> **Records excerpted from a collection**

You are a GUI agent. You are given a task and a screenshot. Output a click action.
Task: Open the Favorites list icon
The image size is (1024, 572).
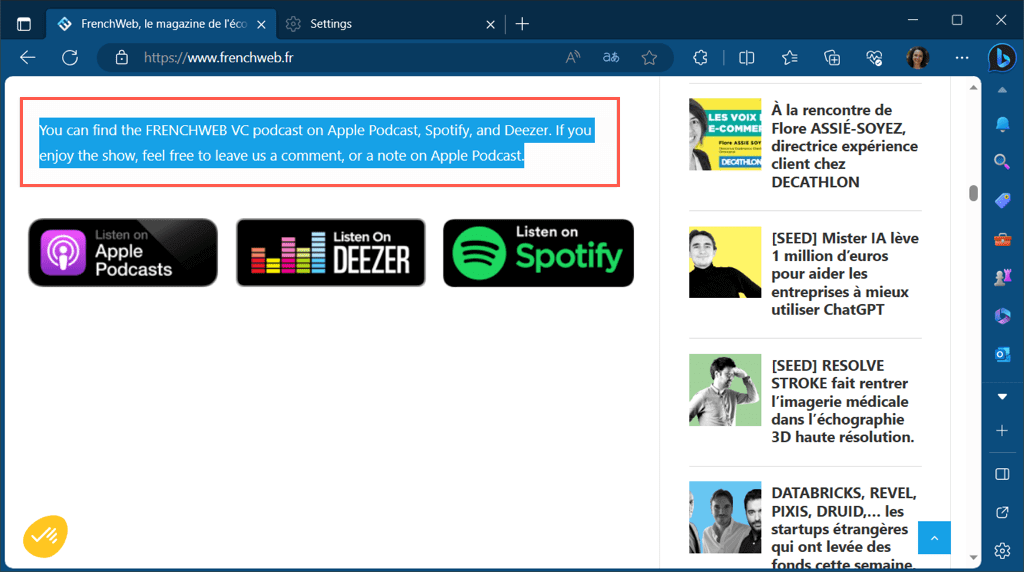[789, 58]
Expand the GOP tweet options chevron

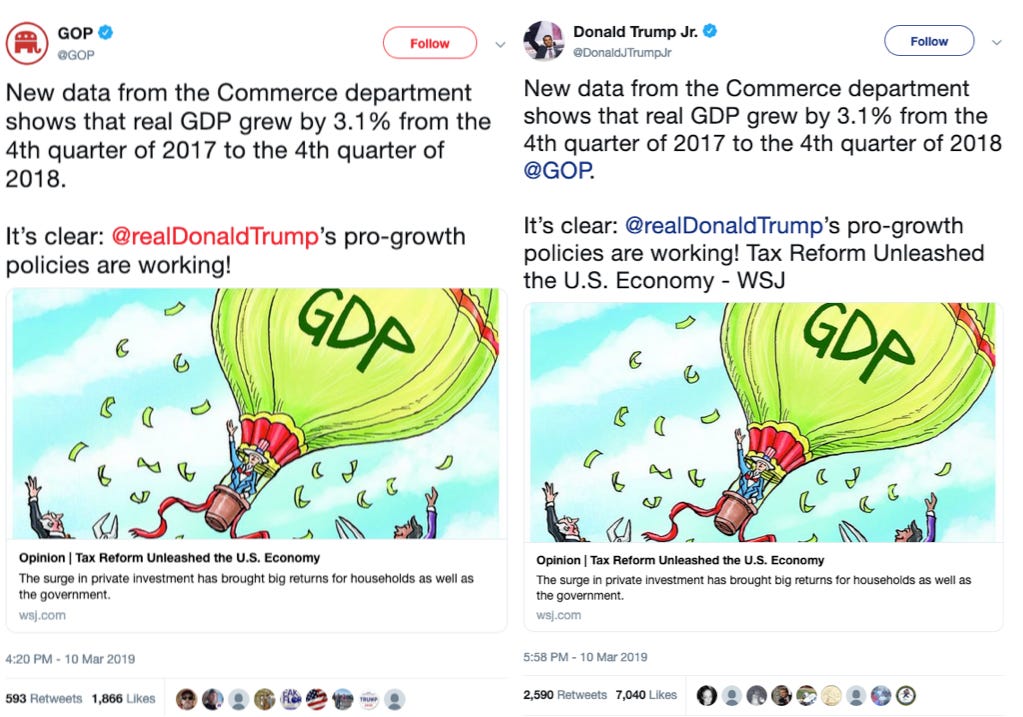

> **Problem**
A word-for-word copy is required of the lines above from the line with "The image size is (1024, 572)." through the last line of the data; no other lines and no pictures belong in it.

> **Solution to this problem**
The image size is (1024, 572).
[789, 58]
Expand the GOP tweet options chevron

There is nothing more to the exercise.